Athletic Club 5-3 Manchester United FC, oitavos-de-final, 2011/12
Esta edição da prova estava, para muitos especialistas, destinada a ser conquistada por um United que, apenas pela terceira vez na sua história, não havia conseguido ultrapassar a fase de grupos da UEFA Champions League. De facto, a formação inglesa não teve problemas em afastar o AFC Ajax nos 16 avos-de-final, mas os pupilos de Alex Ferguson não esperavam certamente encontrar depois pela frente um adversário tão inspirado.

Wayne Rooney colocou o United na frente do marcador em Old Trafford e ainda bisou na partida, na transformação de um penalty, perto do apito final, mas pelo meio o Athletic marcou por três vezes, por intermédio de Fernando Llorente, Óscar de Marcos e Iker Muniain, registando assim o seu primeiro triunfo em solo inglês. Llorente – com um espectacular remate de primeira – e De Marcos voltariam a marcar na partida da segunda mão, em mais uma excelente exibição da formação de Bilbau, de nada valendo ao United mais um golo de Rooney, perto do fim, que serviu apenas de mera consolação.

"Jogámos de forma fantástica nas duas mãos e estivemos imparáveis desde o apito inicial nos dois encontros, tal como os nossos adeptos", concluiu De Marcos. "Desfrutámos ao máximo dos encontros, com todos nós a jogarmos bem e a entendermo-nos na perfeição dentro de campo; foi essa a chave para a vitória."

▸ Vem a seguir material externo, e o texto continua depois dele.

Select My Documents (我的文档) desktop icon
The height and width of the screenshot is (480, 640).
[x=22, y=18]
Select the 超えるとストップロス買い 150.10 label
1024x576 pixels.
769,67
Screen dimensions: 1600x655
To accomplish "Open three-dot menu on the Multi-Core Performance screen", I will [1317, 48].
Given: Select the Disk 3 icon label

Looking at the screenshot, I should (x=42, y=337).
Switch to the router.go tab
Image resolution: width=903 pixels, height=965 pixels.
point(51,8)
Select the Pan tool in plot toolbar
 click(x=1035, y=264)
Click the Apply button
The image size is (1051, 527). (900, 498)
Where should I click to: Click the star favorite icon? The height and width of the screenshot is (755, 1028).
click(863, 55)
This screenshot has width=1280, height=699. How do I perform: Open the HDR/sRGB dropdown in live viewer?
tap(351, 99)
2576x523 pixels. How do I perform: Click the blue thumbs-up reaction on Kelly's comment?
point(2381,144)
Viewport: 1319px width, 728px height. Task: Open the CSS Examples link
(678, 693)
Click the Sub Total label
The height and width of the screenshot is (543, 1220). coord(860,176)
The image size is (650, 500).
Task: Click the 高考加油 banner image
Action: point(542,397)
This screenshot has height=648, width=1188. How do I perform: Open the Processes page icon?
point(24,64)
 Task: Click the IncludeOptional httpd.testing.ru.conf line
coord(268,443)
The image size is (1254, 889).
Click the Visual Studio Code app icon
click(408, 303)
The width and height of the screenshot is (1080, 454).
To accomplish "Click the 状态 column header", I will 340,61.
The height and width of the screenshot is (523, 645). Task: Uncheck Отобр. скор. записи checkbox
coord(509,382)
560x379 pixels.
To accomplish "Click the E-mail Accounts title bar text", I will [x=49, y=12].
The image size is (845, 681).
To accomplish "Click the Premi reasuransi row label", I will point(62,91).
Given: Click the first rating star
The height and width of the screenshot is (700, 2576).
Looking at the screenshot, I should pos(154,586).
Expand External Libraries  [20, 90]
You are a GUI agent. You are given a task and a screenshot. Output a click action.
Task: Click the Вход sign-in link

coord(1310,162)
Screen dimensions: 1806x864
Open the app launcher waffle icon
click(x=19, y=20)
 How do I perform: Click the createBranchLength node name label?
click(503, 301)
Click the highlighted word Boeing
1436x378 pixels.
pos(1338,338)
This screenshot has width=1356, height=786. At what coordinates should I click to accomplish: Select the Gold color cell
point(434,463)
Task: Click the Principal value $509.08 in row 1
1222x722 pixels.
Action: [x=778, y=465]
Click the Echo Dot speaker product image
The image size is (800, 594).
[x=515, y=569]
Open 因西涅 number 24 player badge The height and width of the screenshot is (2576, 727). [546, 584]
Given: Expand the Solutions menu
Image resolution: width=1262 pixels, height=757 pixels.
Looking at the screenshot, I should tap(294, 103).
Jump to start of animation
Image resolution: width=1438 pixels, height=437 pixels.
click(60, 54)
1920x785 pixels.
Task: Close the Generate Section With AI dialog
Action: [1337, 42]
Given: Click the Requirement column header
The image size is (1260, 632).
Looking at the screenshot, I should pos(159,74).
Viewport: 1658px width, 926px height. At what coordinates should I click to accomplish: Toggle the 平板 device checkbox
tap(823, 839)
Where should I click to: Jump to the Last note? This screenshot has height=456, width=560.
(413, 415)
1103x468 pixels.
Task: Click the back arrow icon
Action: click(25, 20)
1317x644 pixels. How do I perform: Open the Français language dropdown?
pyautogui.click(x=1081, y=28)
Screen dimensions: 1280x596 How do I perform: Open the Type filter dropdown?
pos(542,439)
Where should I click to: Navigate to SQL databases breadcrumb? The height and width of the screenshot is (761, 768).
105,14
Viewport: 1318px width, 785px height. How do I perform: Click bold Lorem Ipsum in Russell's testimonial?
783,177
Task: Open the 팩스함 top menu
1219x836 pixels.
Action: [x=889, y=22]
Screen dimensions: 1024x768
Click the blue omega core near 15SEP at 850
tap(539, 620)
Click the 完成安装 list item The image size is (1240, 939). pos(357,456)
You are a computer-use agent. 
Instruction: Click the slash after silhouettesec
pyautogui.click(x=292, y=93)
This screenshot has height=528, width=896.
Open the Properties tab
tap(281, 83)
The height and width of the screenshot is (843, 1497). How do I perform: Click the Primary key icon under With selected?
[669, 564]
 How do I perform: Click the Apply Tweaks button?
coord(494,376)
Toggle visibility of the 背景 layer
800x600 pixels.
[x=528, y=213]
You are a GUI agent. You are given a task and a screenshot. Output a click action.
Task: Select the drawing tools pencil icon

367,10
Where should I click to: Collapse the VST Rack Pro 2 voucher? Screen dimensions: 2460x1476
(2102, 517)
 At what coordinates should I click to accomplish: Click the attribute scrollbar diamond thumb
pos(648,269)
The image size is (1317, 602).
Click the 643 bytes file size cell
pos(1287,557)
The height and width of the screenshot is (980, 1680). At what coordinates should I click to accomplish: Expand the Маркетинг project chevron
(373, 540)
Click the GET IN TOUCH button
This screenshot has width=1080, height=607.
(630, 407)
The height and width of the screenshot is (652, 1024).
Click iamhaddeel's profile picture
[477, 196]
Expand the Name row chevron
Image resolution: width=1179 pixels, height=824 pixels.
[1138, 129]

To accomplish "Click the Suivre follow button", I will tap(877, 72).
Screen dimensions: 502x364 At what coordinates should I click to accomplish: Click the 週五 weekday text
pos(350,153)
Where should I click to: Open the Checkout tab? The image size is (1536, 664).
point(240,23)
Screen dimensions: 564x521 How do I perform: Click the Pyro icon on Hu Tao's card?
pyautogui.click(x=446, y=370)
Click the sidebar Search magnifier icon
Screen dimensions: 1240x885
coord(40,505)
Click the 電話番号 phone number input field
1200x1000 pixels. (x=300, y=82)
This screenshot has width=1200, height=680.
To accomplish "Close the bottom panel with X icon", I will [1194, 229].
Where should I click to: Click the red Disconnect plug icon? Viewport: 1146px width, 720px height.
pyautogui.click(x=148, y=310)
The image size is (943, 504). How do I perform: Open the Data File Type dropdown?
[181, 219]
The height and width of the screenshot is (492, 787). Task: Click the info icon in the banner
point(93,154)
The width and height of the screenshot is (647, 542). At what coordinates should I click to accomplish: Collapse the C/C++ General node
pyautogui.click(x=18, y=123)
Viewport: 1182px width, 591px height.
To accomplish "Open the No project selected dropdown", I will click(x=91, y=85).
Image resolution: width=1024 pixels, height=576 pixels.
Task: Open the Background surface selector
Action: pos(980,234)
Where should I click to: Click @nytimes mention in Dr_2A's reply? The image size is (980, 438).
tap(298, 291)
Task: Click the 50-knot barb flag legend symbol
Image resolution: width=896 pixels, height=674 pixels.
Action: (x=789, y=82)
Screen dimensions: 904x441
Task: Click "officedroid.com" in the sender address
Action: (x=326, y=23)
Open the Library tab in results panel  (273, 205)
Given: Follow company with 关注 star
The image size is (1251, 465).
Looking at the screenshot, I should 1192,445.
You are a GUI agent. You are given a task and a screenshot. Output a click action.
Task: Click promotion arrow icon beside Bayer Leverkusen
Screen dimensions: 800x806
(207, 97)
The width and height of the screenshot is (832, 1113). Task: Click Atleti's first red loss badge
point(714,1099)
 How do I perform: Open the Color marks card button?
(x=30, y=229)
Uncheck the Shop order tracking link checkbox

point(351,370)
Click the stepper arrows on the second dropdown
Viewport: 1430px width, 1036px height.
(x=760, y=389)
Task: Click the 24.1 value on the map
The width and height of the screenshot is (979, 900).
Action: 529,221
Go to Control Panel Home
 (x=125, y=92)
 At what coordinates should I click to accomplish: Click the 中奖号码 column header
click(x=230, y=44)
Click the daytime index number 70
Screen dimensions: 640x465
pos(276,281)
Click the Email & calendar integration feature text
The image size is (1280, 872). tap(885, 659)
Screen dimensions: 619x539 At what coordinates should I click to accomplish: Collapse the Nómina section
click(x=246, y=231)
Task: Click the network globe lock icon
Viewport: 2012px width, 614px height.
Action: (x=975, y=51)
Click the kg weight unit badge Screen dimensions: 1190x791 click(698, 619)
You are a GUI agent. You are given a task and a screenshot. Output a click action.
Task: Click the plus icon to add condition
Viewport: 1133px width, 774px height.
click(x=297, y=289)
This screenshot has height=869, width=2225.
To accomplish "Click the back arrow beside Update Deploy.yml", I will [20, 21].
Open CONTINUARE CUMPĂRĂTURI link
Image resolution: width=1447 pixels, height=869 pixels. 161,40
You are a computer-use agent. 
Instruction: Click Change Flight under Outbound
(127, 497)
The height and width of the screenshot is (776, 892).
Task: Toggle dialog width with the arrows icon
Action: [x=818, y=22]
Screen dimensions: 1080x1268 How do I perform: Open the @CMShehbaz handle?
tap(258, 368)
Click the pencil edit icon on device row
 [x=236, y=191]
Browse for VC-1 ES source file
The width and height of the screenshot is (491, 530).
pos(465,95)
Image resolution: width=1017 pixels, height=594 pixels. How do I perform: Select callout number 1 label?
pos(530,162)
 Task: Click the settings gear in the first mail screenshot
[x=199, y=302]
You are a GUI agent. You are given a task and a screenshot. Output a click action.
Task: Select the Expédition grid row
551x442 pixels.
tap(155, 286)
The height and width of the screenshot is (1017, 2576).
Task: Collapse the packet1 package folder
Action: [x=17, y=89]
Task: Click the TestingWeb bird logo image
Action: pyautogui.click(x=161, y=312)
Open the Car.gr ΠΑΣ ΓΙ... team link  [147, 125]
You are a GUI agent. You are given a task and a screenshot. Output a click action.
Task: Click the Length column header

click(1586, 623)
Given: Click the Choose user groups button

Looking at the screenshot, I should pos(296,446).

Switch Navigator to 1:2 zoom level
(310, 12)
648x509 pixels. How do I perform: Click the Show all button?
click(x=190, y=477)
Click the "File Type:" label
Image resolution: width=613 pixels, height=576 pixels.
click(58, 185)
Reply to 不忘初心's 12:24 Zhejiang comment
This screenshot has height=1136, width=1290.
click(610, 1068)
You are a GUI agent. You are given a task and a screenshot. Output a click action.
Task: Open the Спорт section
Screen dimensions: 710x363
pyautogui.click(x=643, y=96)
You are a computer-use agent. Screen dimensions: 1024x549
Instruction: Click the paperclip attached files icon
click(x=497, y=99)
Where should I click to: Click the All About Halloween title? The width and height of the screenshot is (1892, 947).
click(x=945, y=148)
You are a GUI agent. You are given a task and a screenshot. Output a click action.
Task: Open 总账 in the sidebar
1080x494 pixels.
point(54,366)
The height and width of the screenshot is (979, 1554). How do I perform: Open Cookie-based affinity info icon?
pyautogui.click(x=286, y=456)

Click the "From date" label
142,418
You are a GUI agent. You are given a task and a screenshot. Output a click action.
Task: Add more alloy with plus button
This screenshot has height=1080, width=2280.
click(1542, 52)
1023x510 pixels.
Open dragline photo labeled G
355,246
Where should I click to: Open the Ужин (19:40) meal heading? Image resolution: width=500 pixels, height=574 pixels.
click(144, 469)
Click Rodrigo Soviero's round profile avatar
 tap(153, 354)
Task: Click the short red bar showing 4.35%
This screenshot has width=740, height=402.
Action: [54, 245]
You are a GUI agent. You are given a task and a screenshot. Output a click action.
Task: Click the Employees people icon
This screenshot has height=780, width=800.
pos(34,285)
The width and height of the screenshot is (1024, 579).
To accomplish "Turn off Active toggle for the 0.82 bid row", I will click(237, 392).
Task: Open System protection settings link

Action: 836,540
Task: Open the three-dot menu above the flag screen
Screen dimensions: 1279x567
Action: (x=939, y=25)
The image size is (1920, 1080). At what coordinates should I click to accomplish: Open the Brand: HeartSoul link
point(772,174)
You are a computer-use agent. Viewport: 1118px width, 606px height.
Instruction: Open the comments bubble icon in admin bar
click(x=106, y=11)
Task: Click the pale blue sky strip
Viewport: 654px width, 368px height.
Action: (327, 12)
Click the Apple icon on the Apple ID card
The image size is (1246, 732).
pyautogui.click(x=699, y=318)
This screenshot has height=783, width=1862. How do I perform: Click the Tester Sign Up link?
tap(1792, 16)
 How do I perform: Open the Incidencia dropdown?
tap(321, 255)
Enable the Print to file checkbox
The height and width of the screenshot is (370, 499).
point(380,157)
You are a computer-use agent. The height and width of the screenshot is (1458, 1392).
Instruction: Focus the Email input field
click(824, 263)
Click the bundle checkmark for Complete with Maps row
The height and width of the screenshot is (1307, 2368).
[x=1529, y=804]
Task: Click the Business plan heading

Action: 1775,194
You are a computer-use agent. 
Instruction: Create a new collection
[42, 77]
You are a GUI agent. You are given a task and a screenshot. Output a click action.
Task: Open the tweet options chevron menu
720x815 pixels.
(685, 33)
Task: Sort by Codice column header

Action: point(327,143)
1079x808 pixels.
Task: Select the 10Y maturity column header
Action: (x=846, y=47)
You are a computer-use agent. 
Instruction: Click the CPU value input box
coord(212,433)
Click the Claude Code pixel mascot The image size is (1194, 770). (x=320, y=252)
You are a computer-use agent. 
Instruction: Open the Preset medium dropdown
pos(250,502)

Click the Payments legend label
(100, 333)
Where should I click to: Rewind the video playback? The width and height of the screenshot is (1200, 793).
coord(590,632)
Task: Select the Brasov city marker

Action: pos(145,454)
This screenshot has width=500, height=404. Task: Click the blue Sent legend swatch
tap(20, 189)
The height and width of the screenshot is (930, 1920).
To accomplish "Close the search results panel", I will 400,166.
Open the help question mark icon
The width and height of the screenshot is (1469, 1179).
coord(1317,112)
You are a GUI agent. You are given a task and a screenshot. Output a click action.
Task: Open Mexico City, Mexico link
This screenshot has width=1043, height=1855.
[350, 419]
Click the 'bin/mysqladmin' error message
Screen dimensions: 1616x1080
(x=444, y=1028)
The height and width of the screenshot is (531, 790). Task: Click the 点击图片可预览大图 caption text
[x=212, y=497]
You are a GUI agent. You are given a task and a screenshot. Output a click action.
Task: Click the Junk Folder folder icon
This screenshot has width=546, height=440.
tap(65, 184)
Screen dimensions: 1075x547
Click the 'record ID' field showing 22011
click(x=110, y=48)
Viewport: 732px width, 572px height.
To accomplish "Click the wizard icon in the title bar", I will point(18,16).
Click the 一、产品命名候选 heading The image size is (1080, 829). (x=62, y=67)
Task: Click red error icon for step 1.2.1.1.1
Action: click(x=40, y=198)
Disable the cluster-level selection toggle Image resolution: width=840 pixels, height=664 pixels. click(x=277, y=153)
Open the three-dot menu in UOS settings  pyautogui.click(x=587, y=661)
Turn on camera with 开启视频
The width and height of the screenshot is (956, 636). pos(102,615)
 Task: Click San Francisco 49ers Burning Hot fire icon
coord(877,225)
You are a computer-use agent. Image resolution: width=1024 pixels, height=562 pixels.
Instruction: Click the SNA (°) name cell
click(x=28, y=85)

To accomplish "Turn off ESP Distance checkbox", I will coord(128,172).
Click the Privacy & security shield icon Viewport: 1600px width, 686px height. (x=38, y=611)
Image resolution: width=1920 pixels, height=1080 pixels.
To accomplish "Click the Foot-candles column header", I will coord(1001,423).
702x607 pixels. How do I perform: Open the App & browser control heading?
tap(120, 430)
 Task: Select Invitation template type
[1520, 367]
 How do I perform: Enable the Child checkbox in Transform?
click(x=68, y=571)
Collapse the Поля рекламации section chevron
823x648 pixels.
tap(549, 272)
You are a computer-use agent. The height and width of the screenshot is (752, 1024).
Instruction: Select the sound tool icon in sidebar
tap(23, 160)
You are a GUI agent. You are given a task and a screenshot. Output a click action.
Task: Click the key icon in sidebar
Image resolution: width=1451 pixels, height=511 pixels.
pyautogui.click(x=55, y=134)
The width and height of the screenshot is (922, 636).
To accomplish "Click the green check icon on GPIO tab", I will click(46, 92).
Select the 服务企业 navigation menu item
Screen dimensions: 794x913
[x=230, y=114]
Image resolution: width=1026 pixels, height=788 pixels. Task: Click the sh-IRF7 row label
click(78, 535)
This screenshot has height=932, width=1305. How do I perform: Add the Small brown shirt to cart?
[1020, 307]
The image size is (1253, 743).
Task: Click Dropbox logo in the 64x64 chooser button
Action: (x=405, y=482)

FC Schalke 04  4-2 FC Viktoria Plzeň (após prolongamento), 16 avos-de-final, 2011/12
O Plzeň parecia caminhar para um resultado positivo na primeira mão, mas o instinto goleador de Klaas-Jan Huntelaar, a 15 minutos do apito final, permitiu ao Schalke seguir em vantagem para a partida da segunda mão, graças ao empate 1-1 obtido fora de portas. O avançado holandês voltou, depois, a marcar logo aos oito minutos do segundo jogo, em Gelsenkirchen e a expulsão de Marek Bakoš, aos 60 minutos, deixou o Plzeň ainda mais encostado à parede.

Os campeões checos, contudo, não desistiram e levaram mesmo a decisão da eliminatória para o prolongamento graças a um golo de František Rajtoral, a dois minutos dos 90. Porém, nos 30 minutos extra, a turma orientada por Huub Stevens não teve contemplações e, com mais dois golos de Huntelaar, garantiu o triunfo.

"Não queríamos deixar a decisão seguir para os penalties, porque estávamos mais fortes no prolongamento", referiu Huntelaar. "Queríamos decidir as coisas logo aí e, felizmente, conseguimos fazê-lo."